• PROBLEM REQUIREMENTS:
Starting with the line that contains "Given: Collapse the" and going on through the end of the listing, substitute "side panel" for "sidebar" and change nothing else. Give those lines back without the pictures.

[Pointing listing for text and elements]
(begin)

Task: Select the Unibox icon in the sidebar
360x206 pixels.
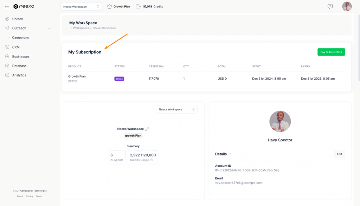Action: pos(7,19)
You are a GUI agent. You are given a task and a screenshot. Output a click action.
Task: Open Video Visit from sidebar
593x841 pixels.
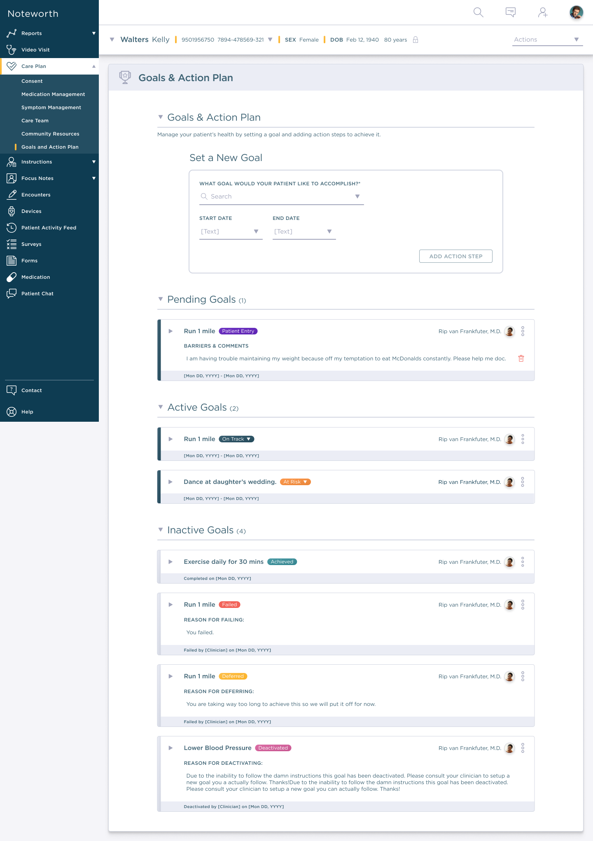click(35, 50)
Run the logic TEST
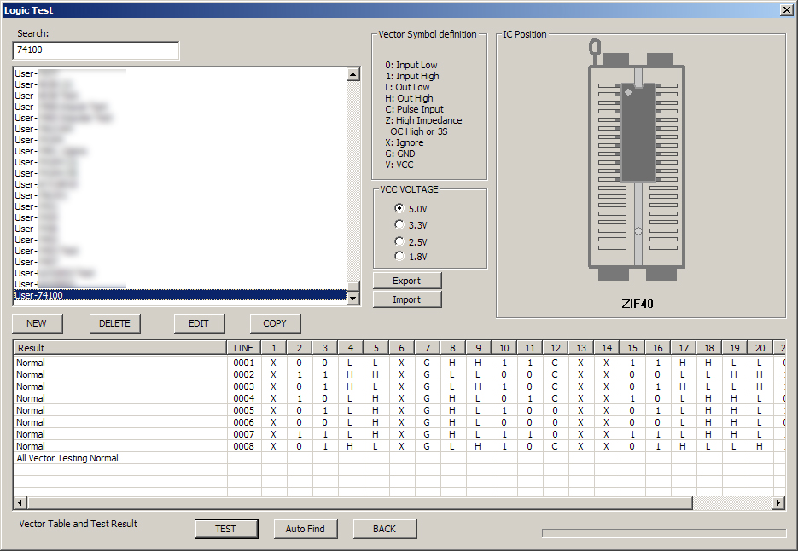This screenshot has width=798, height=551. coord(226,529)
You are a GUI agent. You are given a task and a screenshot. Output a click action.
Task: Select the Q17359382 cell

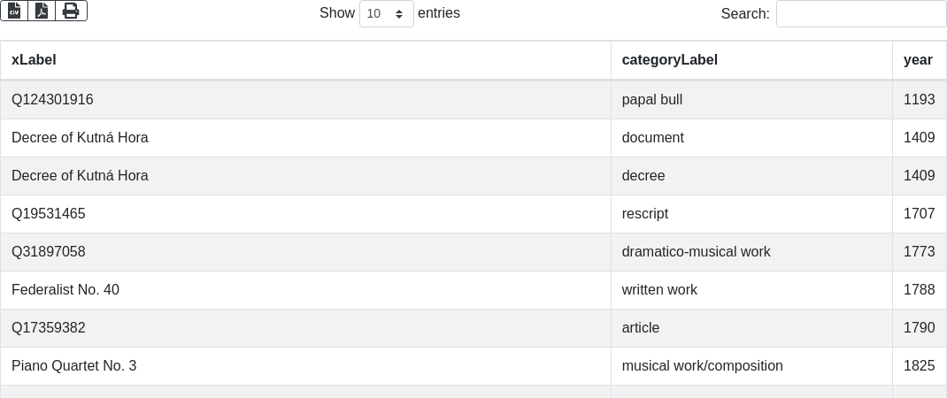[49, 328]
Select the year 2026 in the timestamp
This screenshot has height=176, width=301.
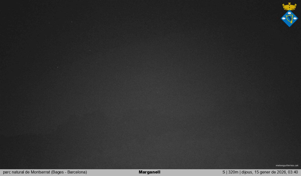[x=281, y=172]
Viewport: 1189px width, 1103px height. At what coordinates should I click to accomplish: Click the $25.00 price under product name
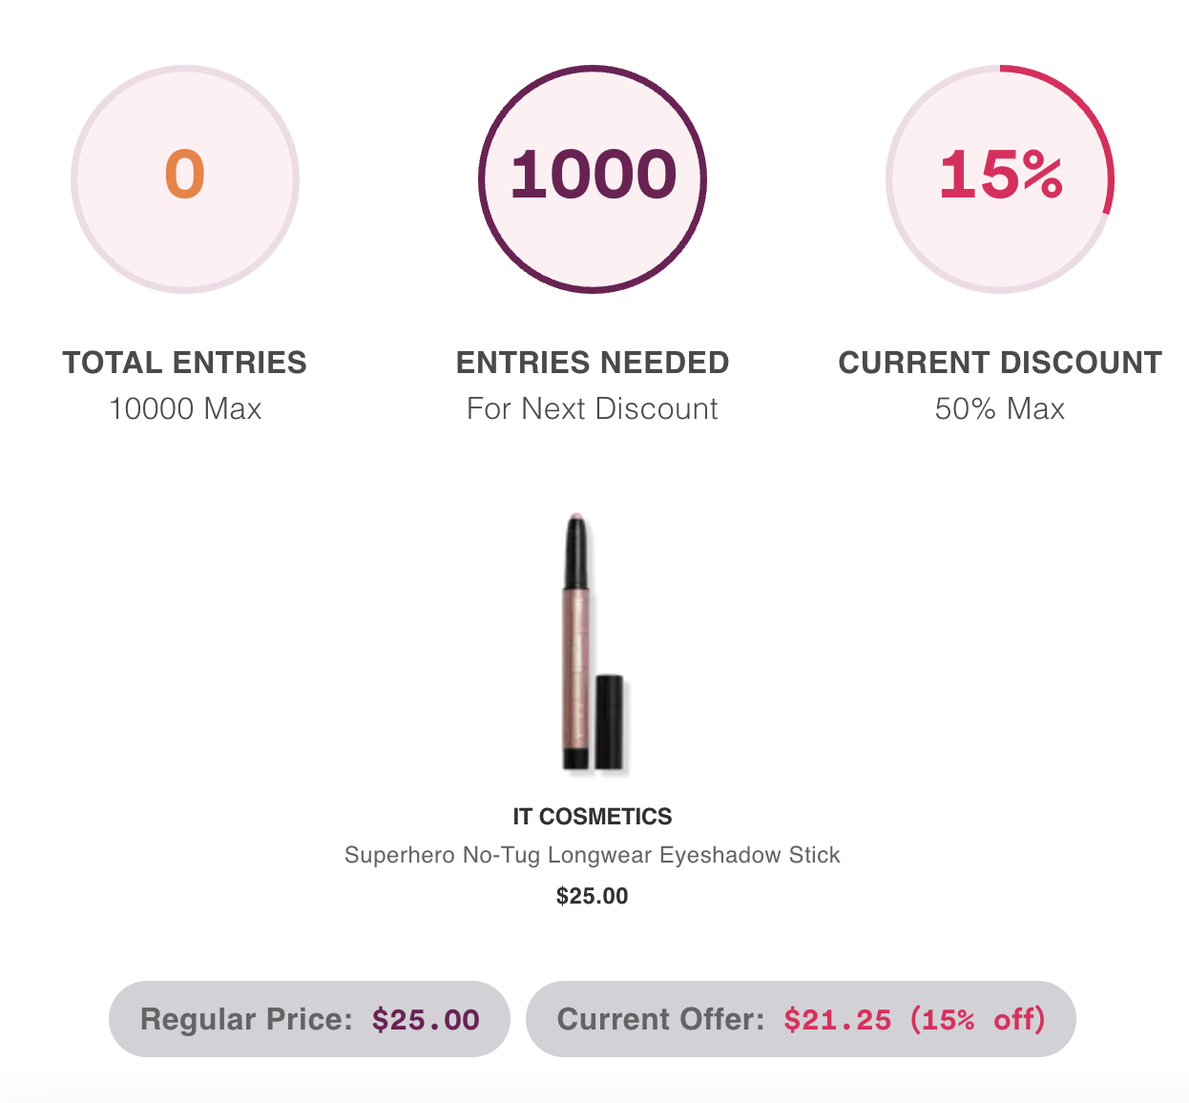click(x=593, y=896)
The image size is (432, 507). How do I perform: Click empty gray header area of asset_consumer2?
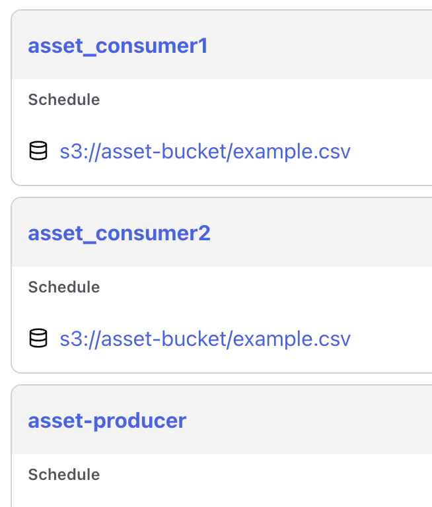[317, 234]
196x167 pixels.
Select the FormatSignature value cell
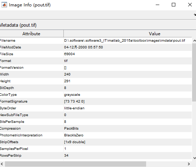coord(128,101)
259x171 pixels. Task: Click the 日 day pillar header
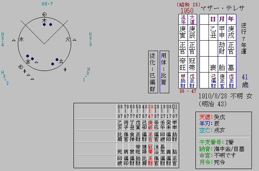coord(213,19)
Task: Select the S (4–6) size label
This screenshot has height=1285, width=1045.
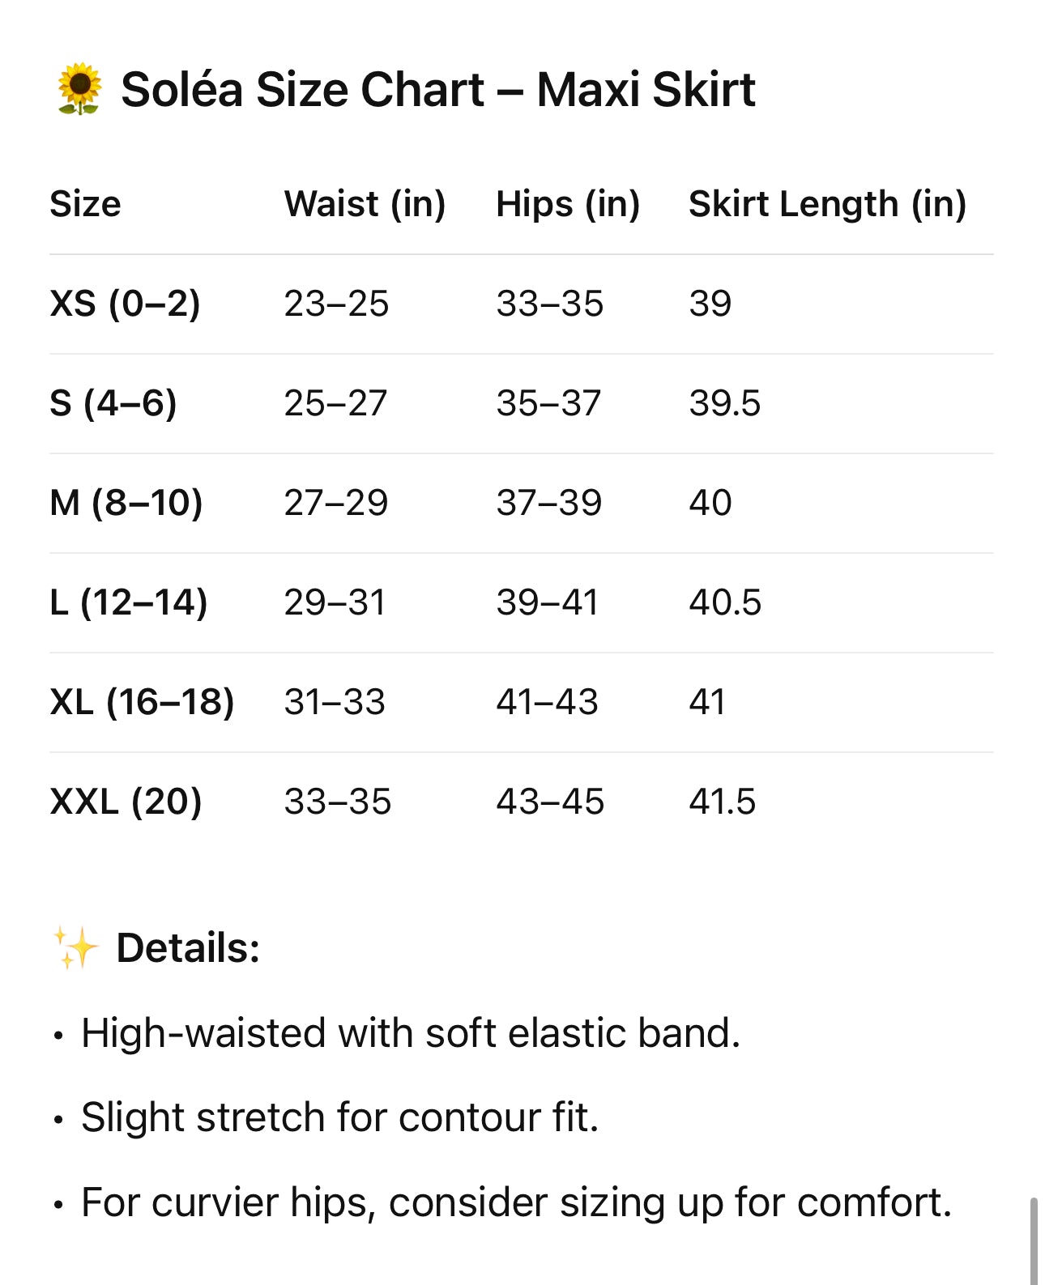Action: pos(113,403)
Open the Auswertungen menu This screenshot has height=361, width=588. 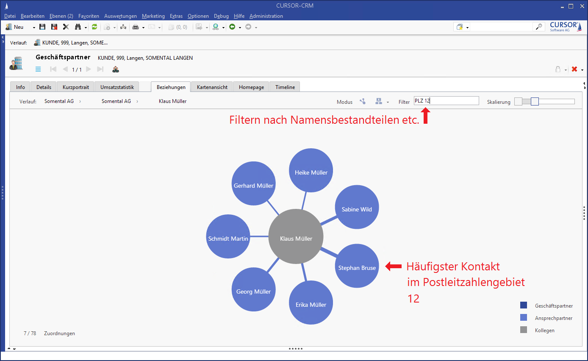120,16
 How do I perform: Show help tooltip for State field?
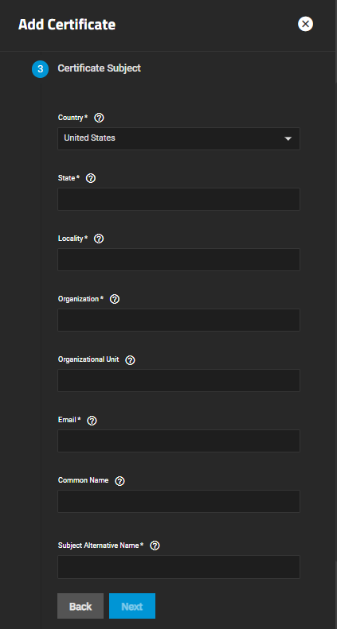click(91, 178)
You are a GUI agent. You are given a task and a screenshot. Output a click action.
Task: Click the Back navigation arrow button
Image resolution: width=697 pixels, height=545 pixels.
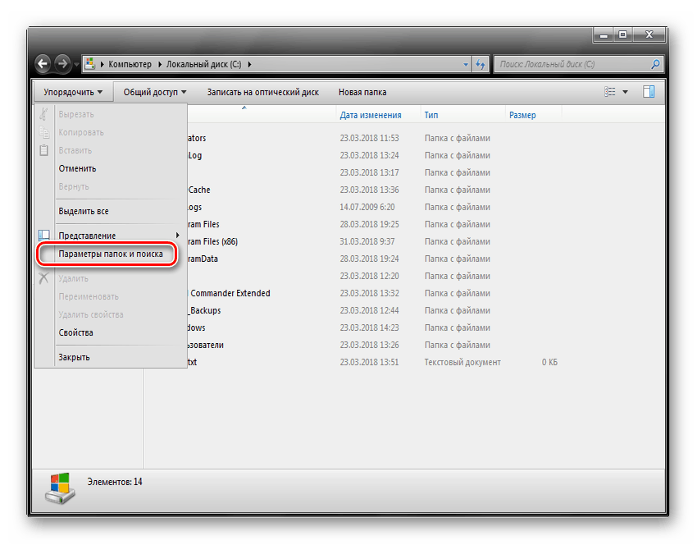pyautogui.click(x=43, y=64)
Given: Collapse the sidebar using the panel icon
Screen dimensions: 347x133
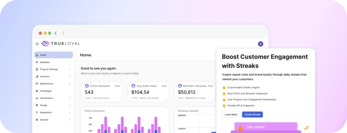Looking at the screenshot, I should pos(37,44).
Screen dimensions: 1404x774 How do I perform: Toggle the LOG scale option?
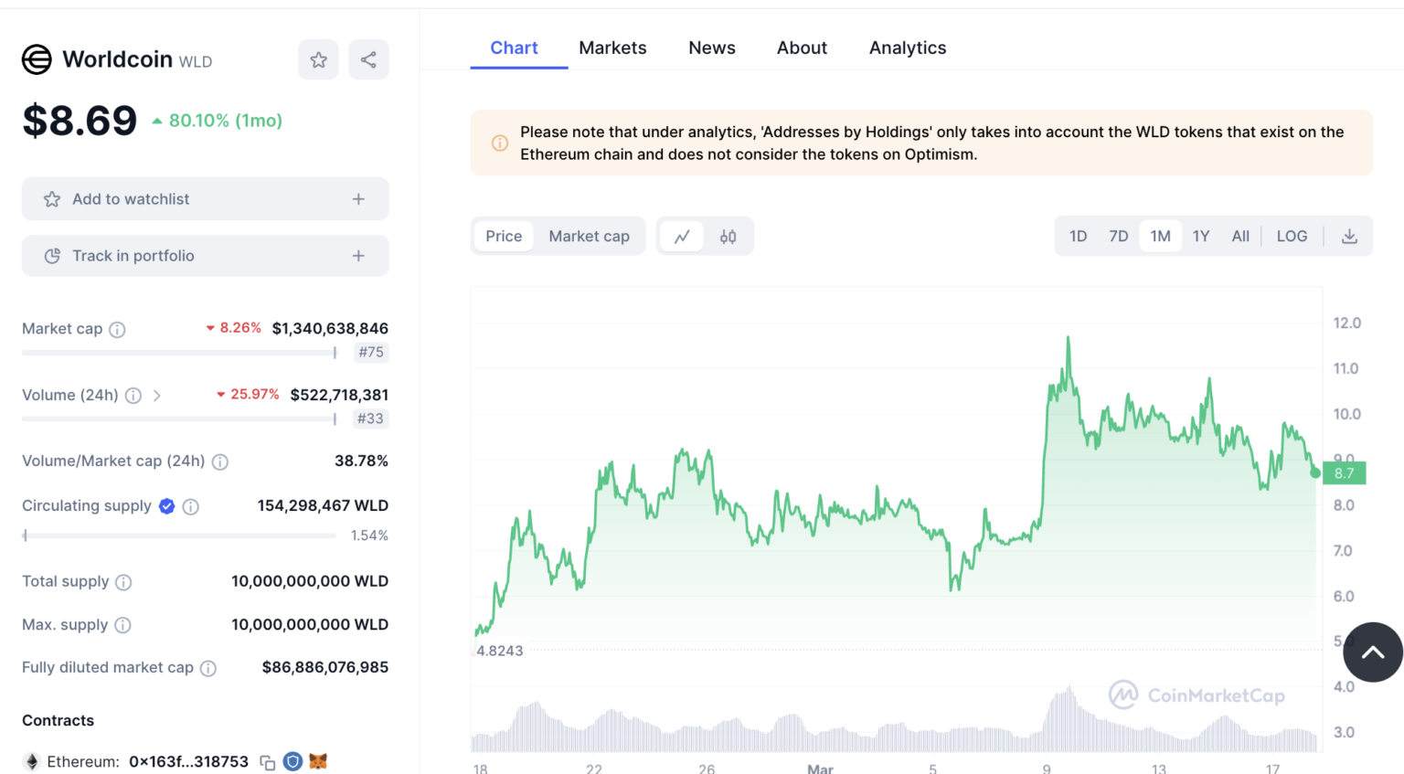(1292, 237)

(end)

• TASK RESPONSE:
Given: Collapse the side panel using the panel icon
Screen dimensions: 347x133
Looking at the screenshot, I should pos(37,44).
Screen dimensions: 1404x774 How do I perform: Toggle the LOG scale option?
(1292, 237)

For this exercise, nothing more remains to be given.